**TASK MATERIAL**.
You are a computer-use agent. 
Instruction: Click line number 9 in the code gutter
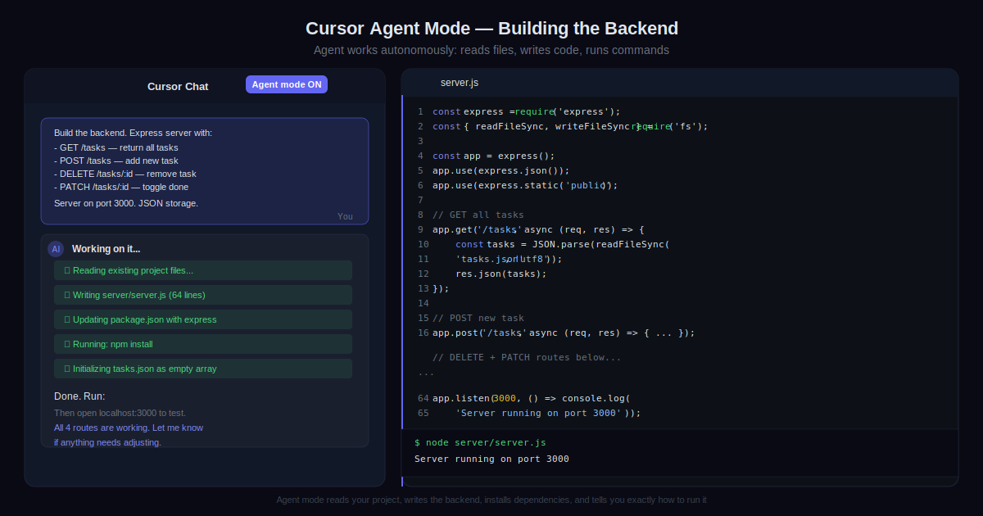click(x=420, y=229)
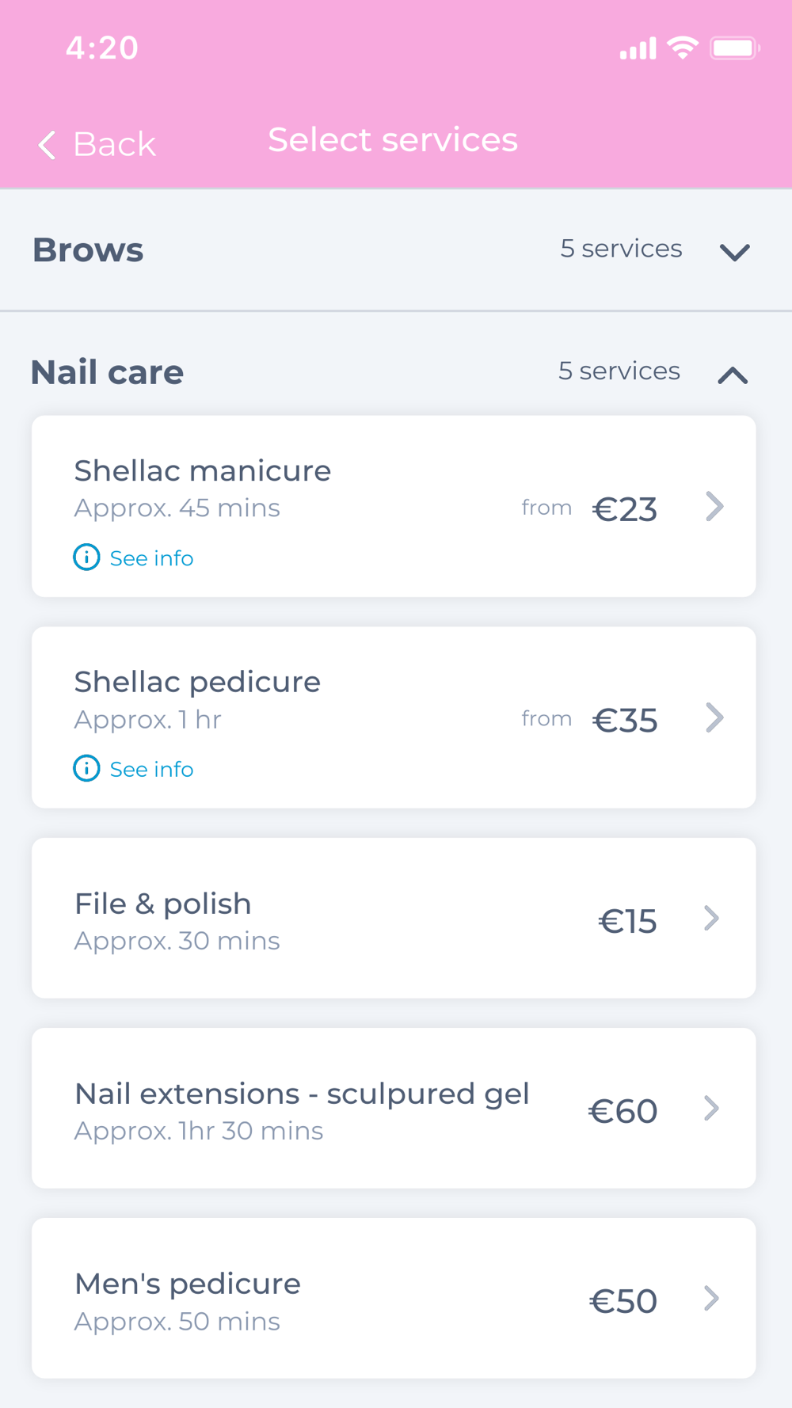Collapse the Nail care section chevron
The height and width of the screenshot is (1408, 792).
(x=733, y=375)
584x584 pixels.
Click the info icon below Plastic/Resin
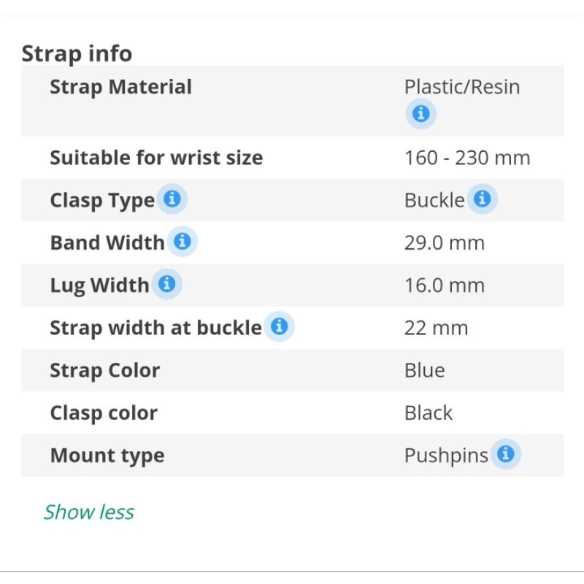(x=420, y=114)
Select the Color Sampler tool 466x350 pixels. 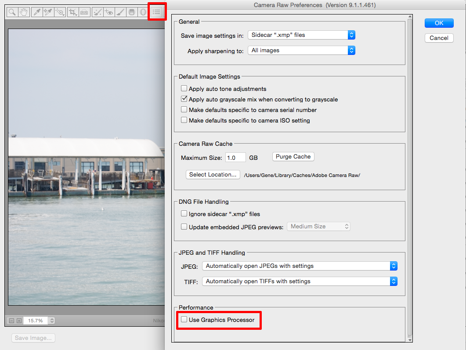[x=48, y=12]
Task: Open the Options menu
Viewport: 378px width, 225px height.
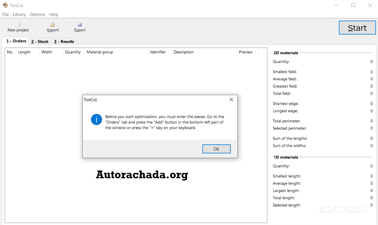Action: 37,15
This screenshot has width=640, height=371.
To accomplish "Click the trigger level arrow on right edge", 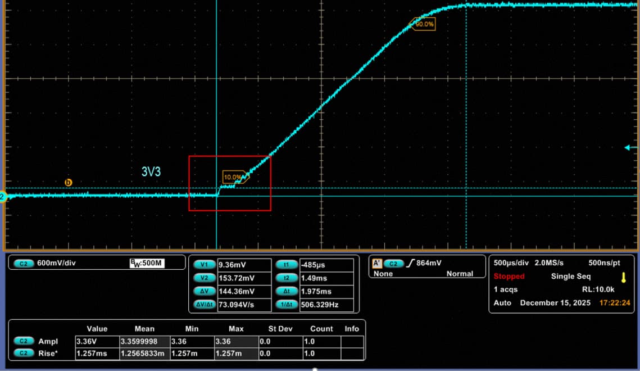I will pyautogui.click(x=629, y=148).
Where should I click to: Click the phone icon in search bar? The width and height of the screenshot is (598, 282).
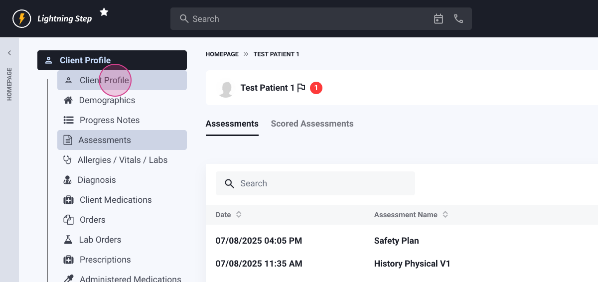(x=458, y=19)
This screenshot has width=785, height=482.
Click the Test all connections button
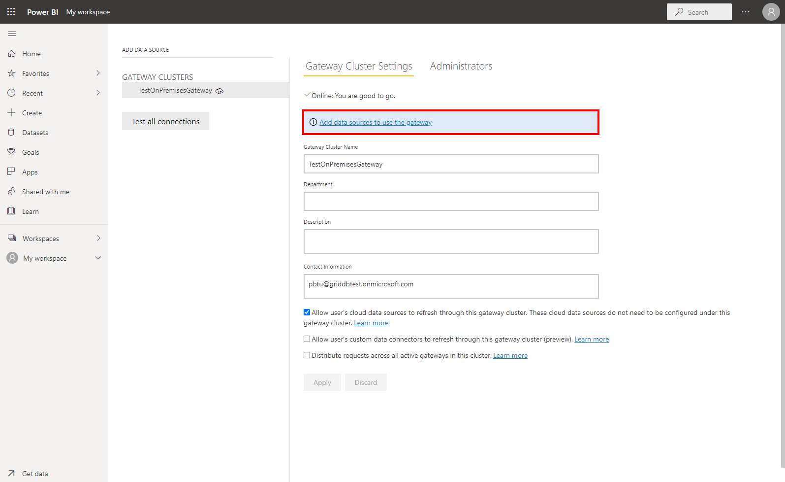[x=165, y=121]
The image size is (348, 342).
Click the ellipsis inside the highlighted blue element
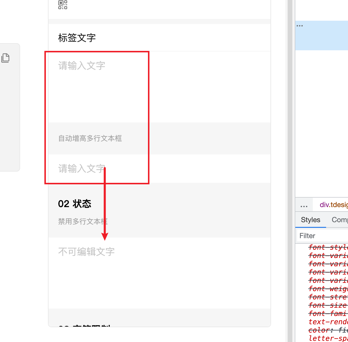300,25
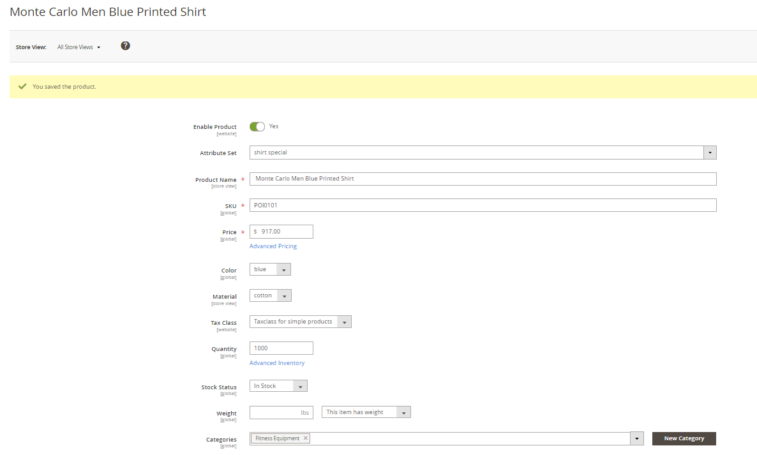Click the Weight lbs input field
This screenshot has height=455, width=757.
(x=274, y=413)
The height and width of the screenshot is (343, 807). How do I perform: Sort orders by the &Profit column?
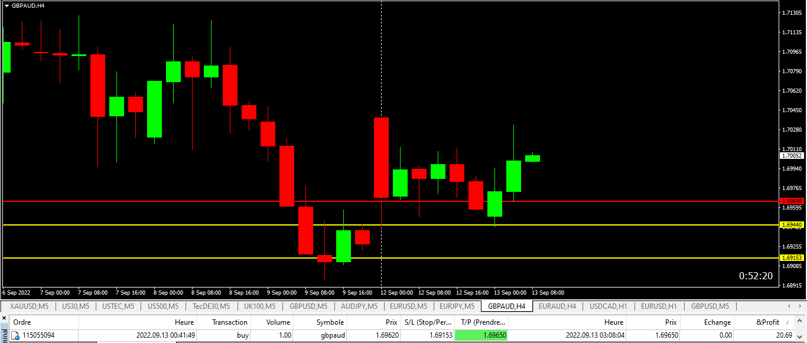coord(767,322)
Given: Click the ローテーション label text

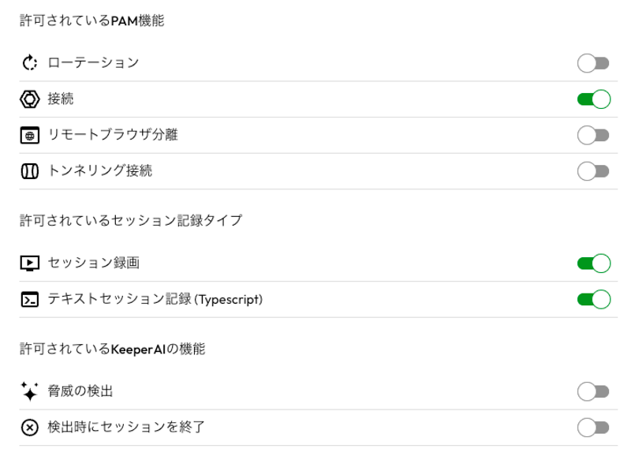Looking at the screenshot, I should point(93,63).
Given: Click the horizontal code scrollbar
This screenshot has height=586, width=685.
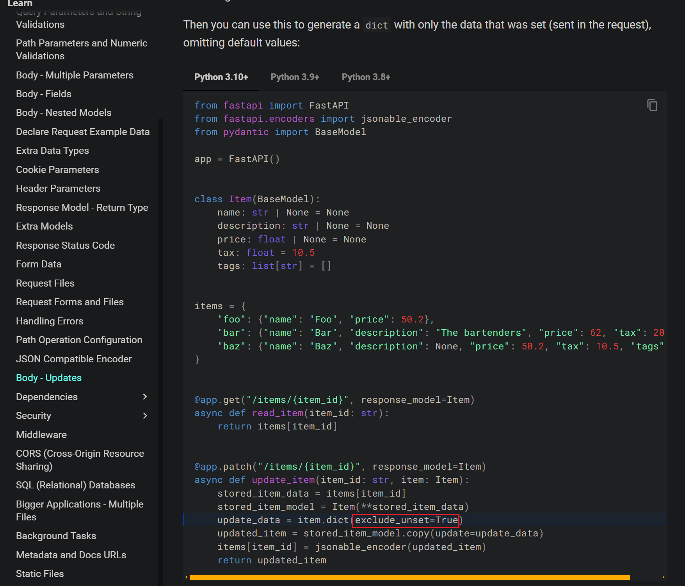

**TASK PROMPT**. A faithful copy is needed of the lines from the one containing "Click the Test all connections button" through the last line of the data above, with pictures left out.

**ANSWER SECTION**.
Click the Test all connections button
[x=165, y=121]
The image size is (348, 342).
Click the ellipsis inside the highlighted blue element
300,25
Click the Weight lbs input field
This screenshot has height=455, width=757.
(x=274, y=413)
The height and width of the screenshot is (343, 807). How do I perform: Sort orders by the &Profit column?
coord(767,322)
Given: Click the ローテーション label text

Looking at the screenshot, I should point(93,63).
Given: Click the horizontal code scrollbar
This screenshot has height=586, width=685.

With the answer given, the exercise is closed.